- Written exercise -
Pick out each line in the records below that contains the word "Open" and copy those lines.

- Click-target records -
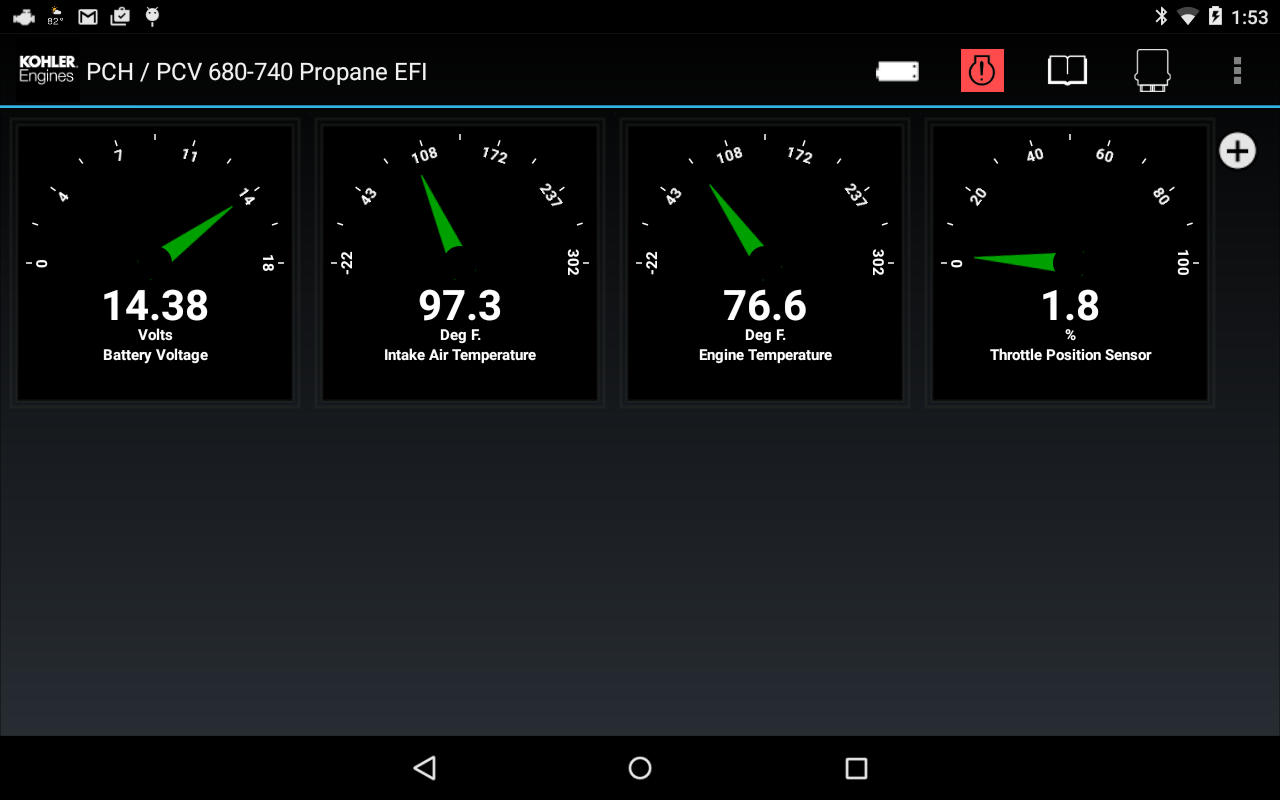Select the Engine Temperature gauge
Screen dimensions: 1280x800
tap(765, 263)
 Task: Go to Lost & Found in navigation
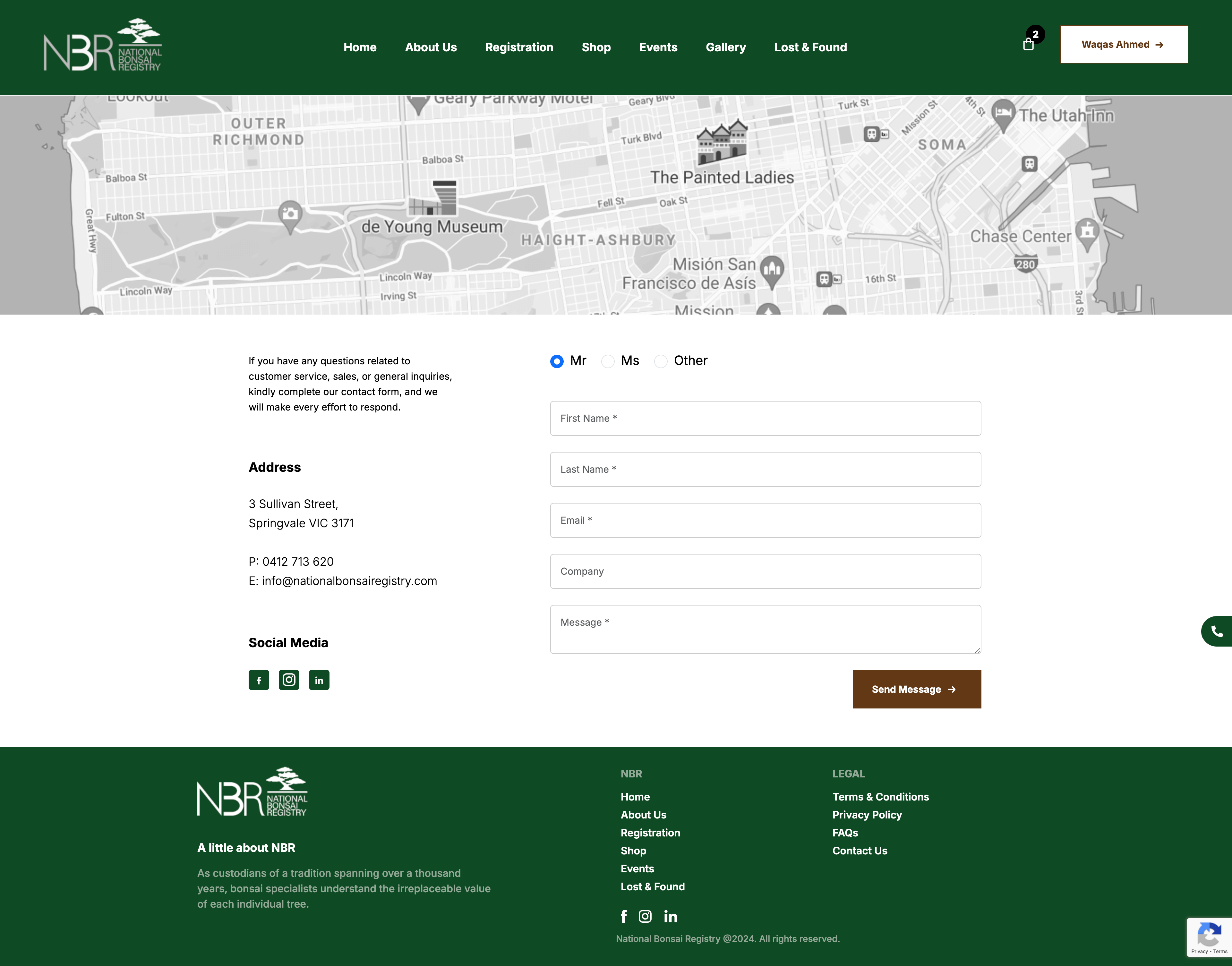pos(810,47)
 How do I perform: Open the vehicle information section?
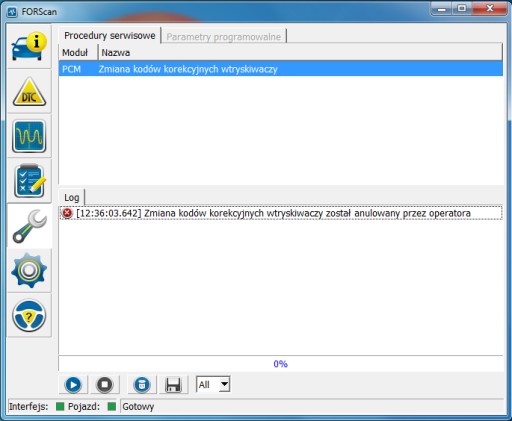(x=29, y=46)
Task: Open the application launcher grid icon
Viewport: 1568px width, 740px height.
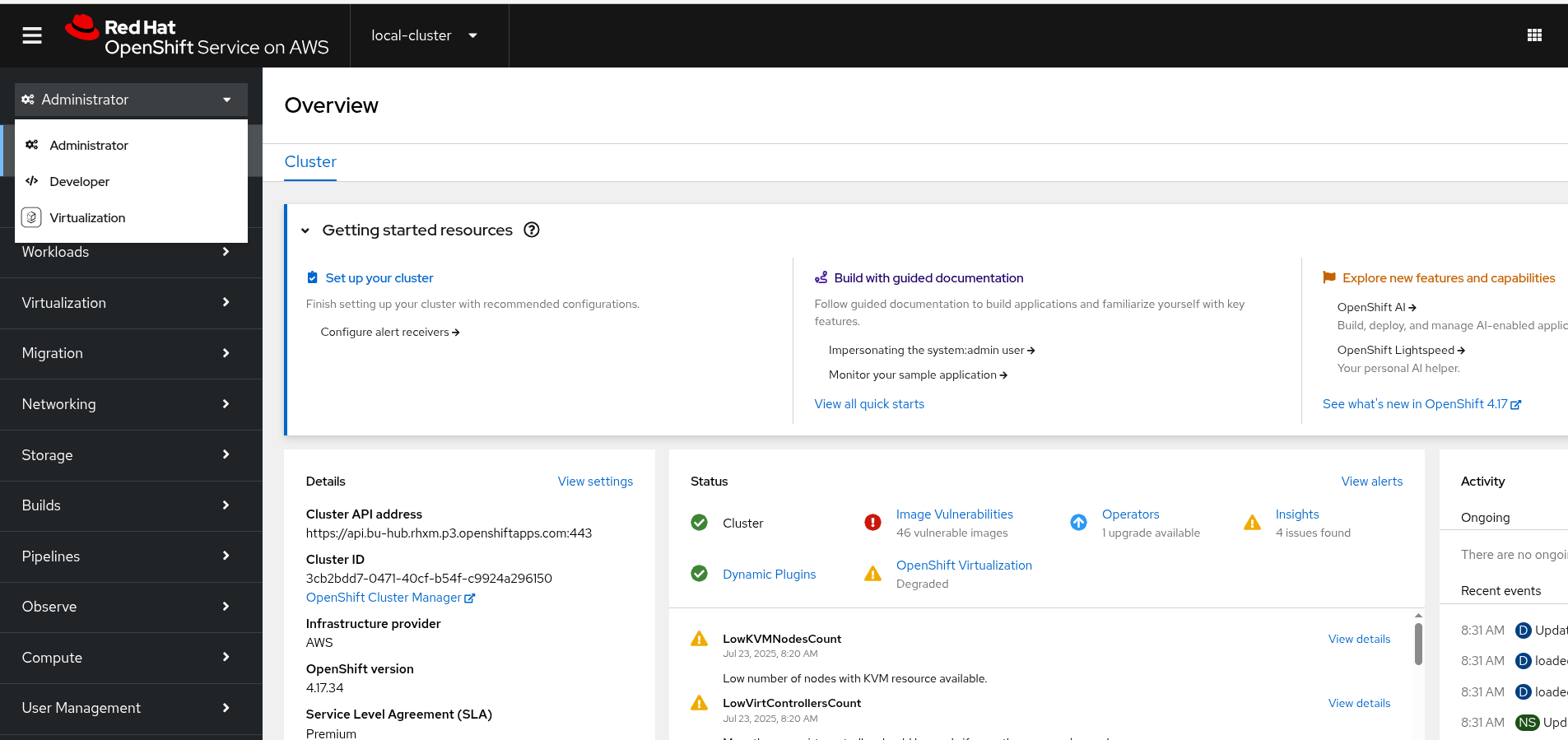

- Solved exercise -
 How do I perform: Open the vehicle information section?
Task: Open the application launcher grid icon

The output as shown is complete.